DOCUMENT:

----------

The Devil: Defanged At Last
A Freeway from Freedom to Fear

by Andy Perry

I lay in bed with my head buried under the covers, shivering – and not from the cold. After a few moments I needed to come up for air, but did so very reluctantly. Ever so slowly I lowered the covers so as to see but not be seen. With lightening speed my eyes shot a fearful glance across the room toward where darkness seemed to emanate from the top shelf of my open bedroom closet. “Are you there?” A moment passed. Nothing. He’s gone. My tense body relaxed back down under the warm covers. “He’s gone,” I whispered. “But soon he may be back.”

This is a window into the nightly drama lived by a pre-school boy growing up in a small town in Wisconsin. When I was very young my mother told me stories of how, as a little girl, she believed a gray wolf inhabited the upper shelf of her bedroom closet, and when night came on he would emerge to frighten her. She did not tell me these stories to scare me, but my four or five year old mind figured that if such a wolf lived in my mother’s closet, then he must live in mine as well. And, so, for a period of months, I did battle at night with the formidable terror and certain evil of the inevitable, albeit invisible, gray wolf in my closet.

----------

EXCERPTED DATA:
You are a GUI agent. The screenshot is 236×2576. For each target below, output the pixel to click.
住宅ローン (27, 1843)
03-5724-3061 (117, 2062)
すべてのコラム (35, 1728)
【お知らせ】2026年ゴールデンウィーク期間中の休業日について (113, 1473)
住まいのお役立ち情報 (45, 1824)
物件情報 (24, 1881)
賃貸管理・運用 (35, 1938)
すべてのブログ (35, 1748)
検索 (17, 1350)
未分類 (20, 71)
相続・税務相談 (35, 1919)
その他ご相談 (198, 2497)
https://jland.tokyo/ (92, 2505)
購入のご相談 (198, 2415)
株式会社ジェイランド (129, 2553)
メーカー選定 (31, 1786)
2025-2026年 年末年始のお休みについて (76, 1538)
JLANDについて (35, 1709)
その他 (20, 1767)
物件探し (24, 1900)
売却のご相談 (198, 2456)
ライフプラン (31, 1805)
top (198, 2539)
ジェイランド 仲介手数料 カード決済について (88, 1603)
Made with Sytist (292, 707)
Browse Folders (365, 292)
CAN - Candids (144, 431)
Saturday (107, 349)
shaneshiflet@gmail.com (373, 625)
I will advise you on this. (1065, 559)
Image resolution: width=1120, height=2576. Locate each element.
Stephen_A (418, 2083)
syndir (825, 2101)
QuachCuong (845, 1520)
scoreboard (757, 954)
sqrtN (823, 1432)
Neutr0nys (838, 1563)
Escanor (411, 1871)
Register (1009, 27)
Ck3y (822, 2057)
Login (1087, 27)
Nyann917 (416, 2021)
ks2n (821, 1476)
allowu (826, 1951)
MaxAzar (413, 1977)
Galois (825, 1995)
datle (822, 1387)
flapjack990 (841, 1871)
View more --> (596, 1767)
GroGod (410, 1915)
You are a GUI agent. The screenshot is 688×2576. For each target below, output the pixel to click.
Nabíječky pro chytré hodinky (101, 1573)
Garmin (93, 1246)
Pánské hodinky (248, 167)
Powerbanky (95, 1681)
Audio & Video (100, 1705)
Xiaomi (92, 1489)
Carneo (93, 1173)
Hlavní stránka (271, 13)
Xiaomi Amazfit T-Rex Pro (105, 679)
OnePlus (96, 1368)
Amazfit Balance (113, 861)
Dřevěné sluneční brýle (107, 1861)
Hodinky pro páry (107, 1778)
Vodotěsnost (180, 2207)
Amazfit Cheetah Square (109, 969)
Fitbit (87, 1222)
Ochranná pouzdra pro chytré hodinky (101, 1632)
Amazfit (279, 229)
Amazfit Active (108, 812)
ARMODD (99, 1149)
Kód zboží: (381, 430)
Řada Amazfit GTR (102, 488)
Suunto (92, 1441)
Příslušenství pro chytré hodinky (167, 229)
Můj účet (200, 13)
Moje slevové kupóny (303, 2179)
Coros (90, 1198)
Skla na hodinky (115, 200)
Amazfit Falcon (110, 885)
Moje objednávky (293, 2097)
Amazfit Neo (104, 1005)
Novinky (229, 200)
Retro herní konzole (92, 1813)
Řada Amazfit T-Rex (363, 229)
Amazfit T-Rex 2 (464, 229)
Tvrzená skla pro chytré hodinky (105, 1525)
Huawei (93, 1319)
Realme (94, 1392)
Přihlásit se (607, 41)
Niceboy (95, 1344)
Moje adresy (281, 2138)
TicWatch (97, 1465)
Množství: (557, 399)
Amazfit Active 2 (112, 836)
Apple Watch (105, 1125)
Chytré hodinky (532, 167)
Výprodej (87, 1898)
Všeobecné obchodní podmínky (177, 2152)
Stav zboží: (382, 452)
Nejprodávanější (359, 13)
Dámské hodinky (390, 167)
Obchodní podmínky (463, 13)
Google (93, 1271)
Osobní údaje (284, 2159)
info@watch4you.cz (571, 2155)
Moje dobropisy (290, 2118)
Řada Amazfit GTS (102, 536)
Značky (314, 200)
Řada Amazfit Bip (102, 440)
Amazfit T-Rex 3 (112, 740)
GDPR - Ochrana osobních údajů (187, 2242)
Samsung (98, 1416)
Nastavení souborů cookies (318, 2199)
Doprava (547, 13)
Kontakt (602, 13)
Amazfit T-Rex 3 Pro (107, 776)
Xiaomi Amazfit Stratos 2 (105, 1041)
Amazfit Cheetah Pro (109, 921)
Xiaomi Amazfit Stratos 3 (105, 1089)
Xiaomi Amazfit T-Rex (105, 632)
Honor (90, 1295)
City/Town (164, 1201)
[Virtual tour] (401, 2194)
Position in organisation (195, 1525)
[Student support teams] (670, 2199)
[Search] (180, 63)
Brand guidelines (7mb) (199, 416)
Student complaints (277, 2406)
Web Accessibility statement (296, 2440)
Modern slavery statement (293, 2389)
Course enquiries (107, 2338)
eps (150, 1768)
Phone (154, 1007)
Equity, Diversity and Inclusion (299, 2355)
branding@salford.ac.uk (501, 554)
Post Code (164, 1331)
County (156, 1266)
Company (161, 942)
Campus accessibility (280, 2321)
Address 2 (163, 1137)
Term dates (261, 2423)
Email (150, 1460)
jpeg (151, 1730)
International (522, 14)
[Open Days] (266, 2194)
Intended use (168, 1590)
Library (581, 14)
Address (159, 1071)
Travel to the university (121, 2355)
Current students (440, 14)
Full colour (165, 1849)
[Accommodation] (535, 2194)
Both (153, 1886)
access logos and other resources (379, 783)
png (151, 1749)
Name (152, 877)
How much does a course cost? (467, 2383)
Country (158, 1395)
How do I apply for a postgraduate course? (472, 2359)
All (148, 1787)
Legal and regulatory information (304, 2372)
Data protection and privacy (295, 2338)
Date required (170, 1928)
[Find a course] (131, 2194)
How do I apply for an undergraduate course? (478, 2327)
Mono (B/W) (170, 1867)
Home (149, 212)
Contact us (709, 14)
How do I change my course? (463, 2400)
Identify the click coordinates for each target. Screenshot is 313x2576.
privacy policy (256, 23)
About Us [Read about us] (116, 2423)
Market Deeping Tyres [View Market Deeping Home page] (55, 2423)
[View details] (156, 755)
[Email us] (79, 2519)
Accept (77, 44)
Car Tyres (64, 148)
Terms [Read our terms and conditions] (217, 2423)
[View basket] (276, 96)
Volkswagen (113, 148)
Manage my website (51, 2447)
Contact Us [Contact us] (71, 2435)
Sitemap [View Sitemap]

----------

AIM 1:
In the essay about childhood night fears, what did the author's mother believe lived in her bedroom closet when she was a little girl?
AIM 2:
Write the next part of the essay about childhood night fears, picking up after its final sentence.

EXPECTED OUTPUT 1:
A gray wolf that lived on the upper shelf and came out at night to frighten her.

EXPECTED OUTPUT 2:
Of course, there was no wolf. Still, as a little boy the wolf seemed so real that it enslaved me to an unfounded fear. I had no reason to be afraid, yet I was. As we know, pre-school-aged children rarely have the capacity to distinguish between fiction and reality. This is a well-known fact in hell, giving rise to a thousand sordid stratagems used by the devil and his minions against the human race. It might not be such a threat if its potency was limited to pre-school children who will all one day grow out of the fear of closet monsters. But as we find in the Bible, the devil continues to use his craft of unfounded fear on us humans even decades after our childhood has passed.

It would take many pages to list all the manifestations of fear we face in our daily lives. Fear of embarrassment, fear of failure, fear of humiliation, fear of transparency, fear of pain, fear of illness, authority, responsibility, intimacy and isolation. These are just a few of the angles from which the devil aims his gun of fear at our hearts on a daily basis. Often the result is a bulls-eye – his dark bullet of fear travels into the core of our hearts and leaves us enslaved – paralyzed. Do we have hope for a defense against our enemy? Is there an antidote for fear? The Bible answers with a resounding “YES!”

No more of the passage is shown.